For Nikki, who works in tech and asked that we leave out her last name, the amount works out to at least $20 more a month. She reached out to Gothamist, writing, "Seems like a big story that most people are missing!"
Online, others registered their displeasure, and asked for help from anyone they could think of. De Blasio, for instance:
— victoria (@BonaFideVic) July 14, 2017
And of course our country's fearless leader.
@realDonaldTrump i just paid $900 in income tax...i'm an INTERN in NYC..$170 of that was NY withholding tax! Bogus libs! taxation is theft!!
— melina (@melina_210) July 14, 2017
Nikki is right that there is very little easily readable information out there about this apparent tax increase. So we asked around, and the good news is that New York City taxpayers, though they are indeed having more income tax withheld from their paychecks, are supposed to get the difference back. The bad news is that the money isn't supposed to come until next tax season, and then only in the form of a state tax credit.
Instead of a rate reduction on the NYC PIT, NYC residents receive a tax credit against their STATE personal income taxes. Thanks!
— Senator Brad Hoylman (@bradhoylman) July 8, 2017
Let's explain. Since 1998, New York City residents making less than $500,000 have benefited from the School Tax Relief, or STAR program. Meant to shift the burden of funding schools from the district level to the state, the program primarily benefits homeowners who live in the city and pay less in school taxes on their houses. However, the STAR program also reduces the personal income tax rate for city dwellers except for the ultra-rich. As of July 1st, though, the city's personal income tax rate for non-rich New Yorkers (about 3.6 percent for people making the per capita income of $64,900) has reverted to pre-1998 levels, with the state agreeing to pick up the difference in the form of a state income tax credit that New Yorkers will receive at filing time.
Follow that? In other words, on paper, people will be paying about 0.17 to 0.23 percent more in taxes (about $136 more annually for someone making $64,900) paycheck by paycheck, but come tax season, they'll owe that much less in state income taxes. This bit of rearranging could help the city keep up with mushrooming pension costs, which take up an ever-increasing large share of the city's personal income tax revenue.
More practically speaking, New Yorkers shrieking in horror at their paychecks needn't worry about having to file special paperwork to get the new tax credit owed to them, according to state Department of Taxation and Finance spokesman James Gazzale. "It should automatically happen," he said. "You won't see it until you file your tax returns, assuming you do it before April of next year."
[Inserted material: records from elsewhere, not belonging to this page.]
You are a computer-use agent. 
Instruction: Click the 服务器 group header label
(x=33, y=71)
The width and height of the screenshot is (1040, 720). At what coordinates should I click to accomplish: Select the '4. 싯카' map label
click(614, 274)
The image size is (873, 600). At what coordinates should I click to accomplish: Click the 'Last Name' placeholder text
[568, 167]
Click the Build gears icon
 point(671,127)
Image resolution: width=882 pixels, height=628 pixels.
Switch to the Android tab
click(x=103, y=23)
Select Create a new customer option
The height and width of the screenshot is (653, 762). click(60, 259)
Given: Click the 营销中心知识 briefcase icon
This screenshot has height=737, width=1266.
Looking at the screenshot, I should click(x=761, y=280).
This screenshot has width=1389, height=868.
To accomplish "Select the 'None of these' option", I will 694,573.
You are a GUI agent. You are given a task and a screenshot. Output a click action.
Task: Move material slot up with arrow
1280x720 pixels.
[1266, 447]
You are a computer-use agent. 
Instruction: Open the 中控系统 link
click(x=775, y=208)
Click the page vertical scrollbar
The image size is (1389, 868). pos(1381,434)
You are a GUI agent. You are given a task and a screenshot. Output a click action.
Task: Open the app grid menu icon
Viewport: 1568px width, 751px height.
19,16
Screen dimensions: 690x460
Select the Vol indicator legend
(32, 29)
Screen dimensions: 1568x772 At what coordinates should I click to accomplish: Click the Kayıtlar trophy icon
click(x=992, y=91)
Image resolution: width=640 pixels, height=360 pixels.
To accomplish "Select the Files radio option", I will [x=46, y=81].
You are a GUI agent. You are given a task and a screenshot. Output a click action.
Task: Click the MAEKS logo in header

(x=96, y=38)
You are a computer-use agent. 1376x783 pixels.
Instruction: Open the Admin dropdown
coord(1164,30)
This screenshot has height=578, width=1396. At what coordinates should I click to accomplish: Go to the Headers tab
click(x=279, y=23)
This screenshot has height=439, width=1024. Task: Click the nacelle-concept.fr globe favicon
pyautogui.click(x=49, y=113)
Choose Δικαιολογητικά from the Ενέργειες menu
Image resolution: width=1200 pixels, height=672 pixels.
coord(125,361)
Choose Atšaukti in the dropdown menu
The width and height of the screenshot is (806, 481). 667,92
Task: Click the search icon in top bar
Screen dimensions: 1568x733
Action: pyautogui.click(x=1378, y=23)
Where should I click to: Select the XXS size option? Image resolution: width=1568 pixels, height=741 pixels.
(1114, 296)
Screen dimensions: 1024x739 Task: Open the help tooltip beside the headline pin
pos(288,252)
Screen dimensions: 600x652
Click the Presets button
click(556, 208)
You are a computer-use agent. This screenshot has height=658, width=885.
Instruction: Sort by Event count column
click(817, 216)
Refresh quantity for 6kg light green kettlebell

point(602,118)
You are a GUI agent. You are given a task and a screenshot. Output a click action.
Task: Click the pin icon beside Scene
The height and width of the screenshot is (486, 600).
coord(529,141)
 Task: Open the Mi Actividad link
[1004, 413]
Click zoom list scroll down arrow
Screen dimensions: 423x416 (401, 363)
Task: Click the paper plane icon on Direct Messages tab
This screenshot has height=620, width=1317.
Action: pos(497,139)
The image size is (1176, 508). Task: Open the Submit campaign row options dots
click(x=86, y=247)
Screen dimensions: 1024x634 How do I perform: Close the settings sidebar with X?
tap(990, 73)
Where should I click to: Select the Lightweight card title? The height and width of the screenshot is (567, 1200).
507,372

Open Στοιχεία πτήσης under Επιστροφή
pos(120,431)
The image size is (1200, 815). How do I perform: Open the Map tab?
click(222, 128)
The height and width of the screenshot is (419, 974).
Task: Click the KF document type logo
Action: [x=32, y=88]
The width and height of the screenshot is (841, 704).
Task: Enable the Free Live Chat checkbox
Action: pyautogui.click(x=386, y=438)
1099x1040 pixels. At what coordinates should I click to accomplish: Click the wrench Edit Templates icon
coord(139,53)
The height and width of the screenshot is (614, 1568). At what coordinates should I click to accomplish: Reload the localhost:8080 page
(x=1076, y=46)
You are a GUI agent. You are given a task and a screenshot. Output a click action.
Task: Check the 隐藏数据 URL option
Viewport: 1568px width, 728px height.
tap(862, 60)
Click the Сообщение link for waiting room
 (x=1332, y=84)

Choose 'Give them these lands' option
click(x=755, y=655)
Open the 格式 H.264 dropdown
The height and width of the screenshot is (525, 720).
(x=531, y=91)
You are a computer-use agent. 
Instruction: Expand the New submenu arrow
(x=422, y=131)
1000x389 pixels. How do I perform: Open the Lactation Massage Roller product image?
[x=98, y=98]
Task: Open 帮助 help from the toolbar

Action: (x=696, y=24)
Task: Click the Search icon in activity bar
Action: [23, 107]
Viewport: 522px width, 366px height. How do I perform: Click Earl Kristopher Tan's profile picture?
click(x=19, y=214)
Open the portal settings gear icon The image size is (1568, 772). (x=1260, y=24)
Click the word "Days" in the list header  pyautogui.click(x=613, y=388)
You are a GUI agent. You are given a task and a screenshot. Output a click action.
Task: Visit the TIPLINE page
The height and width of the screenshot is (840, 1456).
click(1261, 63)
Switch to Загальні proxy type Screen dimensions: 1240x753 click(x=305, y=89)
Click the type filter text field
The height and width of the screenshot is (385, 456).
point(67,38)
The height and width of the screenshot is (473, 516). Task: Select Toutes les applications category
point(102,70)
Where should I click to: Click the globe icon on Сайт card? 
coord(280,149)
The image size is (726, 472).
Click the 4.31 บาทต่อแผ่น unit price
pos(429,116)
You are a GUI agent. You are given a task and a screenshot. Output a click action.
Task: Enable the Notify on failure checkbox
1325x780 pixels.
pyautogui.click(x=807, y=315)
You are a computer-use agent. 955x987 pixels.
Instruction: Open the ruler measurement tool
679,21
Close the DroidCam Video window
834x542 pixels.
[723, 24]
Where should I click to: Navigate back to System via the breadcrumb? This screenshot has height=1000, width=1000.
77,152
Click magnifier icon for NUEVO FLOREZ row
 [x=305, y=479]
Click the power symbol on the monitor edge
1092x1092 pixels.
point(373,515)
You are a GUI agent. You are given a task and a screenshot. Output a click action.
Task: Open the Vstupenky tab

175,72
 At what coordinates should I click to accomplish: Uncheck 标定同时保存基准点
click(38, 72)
However, there's another new tax that began this month that New Yorkers will only get back in very special circumstances, and in the less tangible form of societal well-being. On my check stub this appears as a couple bucks designated "NY Disability PFL." This is the deduction for the state's paid family leave law. Signed last year and effective beginning next year, paid family leave is supposed to be funded by employees through these deductions. It will cover a portion of new parents' salaries, for eight weeks at first, and ultimately for up to 12 weeks.